If any of the bigrquery, bigQueryR, googledrive, or googlesheets packages are used in any of the projects R script, it will open up a browser window or tab and prompt the user to authenticate his or her access to Google BigQuery or Google Drive. The OAuth token will be stored in the projects root directory so this step can be avoided when running the scripts in the future. The packages may automatically update stale OAuth tokens, however.

The Project Master File

The project master file is the main file for your project. The first thing you will notice is that the init argument in link_to_proj() is to T. This tells the function to initialize the project.

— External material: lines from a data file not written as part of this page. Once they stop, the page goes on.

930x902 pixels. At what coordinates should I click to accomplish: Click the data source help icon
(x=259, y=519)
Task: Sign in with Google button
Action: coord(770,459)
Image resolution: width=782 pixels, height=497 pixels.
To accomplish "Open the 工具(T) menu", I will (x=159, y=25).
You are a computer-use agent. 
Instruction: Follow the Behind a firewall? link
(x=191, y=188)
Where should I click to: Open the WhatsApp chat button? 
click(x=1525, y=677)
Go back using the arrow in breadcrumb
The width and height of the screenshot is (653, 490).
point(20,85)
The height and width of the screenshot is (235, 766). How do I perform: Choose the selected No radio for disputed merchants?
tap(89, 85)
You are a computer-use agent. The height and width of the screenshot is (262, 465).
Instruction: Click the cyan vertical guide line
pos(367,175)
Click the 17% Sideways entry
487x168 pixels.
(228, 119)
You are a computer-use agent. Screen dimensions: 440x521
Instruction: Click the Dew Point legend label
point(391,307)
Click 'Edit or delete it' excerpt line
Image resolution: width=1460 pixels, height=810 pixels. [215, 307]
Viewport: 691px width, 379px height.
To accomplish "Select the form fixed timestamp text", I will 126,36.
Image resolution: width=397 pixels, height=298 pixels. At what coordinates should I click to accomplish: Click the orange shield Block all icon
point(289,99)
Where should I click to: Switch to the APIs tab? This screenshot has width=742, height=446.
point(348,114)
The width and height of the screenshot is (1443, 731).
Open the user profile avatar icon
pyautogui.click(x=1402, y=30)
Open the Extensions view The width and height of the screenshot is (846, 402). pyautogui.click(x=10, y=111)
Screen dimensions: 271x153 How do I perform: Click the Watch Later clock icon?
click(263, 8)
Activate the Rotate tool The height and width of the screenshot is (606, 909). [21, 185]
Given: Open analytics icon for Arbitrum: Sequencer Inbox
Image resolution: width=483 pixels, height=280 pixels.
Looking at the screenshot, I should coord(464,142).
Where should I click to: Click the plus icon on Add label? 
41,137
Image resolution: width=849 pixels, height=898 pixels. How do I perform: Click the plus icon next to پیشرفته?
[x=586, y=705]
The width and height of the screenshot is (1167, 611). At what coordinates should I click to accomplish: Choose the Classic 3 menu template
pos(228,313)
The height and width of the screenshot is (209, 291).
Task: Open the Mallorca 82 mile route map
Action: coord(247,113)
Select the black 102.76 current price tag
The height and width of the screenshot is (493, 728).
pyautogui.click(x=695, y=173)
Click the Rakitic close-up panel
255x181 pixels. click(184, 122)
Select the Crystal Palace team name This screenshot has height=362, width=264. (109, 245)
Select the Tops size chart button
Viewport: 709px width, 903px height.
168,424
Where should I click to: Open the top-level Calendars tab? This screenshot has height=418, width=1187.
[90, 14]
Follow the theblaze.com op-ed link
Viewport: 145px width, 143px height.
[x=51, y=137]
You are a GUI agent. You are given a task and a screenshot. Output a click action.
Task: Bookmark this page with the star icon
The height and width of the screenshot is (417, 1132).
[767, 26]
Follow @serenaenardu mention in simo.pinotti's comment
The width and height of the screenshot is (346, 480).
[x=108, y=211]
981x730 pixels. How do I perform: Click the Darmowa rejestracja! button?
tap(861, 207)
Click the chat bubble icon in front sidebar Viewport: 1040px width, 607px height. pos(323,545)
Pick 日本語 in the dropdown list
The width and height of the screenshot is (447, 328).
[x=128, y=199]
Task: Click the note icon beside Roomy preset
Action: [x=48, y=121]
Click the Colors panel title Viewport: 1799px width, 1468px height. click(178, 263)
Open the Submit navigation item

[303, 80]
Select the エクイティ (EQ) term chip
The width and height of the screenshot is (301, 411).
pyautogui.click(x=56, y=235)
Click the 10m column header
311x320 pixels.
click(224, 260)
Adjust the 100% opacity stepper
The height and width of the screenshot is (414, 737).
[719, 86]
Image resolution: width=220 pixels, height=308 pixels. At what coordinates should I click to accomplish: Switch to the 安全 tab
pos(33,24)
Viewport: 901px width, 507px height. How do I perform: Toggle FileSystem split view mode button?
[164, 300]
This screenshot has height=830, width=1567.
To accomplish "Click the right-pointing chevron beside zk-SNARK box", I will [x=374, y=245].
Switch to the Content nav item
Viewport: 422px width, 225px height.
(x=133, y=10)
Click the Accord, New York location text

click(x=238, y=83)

Next you will see the code chunk

set_proj_models(
  Example = T,
  Model1 = F
)

The names should be set by the author representing submodels of the overall model developed in the project. Each submodel should represent a logical part of the overall model that be run on its own. Once you have partitioned your model into submodels (you can also just run your model as one partition), you need to set it equal to T or F depending on whether you want the R scripts in that submodel to execute the next time you source Project Master.R

The last item in the master file is the code chunk

if(run_proj_model("Example")){
  source_file("Example File.R", inFolder = NULL)
}
if(run_proj_model("Model1")){
  source_file("Model1.R", inFolder = "Codes")
}

The run_proj_model() function returns T or F for the model string argument depending on what was set in the set_proj_models() function above. It is the authors' responsibility to place all R scripts required to develop the model in this part of the master file in the correct order. The scripts should be called using the source_file() function as above. This is a wrapper to the base source() function, that keeps track of the overall progress of the master file's execution. The inFolder argument is optional. If all your R scripts have unique names, you can leave as NULL which is the default. Otherwise, you can specify the folder path to the R script (i.e Codes or Codes/Model 1, if Model1.R lives that folder path).

To see how the master file executes, set the working directory to your projects root folder and type source("Project Master.R") in the console. Be sure to explore the output in the Output folder.

The Example file

This file exists as a template for authors to follow when writing R scripts for the project. The only required function is link_to_proj(), which should be placed at the top after loading the projectmap package. Then, load all other required libraries for the R script using the library() or load.packages() functions. Do not use pacman's p_load() as it may load packages from your default R library rather than the project specific library. Do not use load.packages() in any of the gloabl.R, ui.R, or server.R files if you plan to host the app on shinyapps.io.

rm(list = ls())
#Load projectmap
library(projectmap)
#Link this file as part of the project
link_to_proj()
#Load other required packages
library(ggplot2)
library(data.table)

#OR
#load.packages(ggplot2, data.table)

This will prevent the script from loading packages from your main library and only look in the project library for the packages. You should also place rm(list = ls()) at the very top to make sure your R script exectues in a clean environment.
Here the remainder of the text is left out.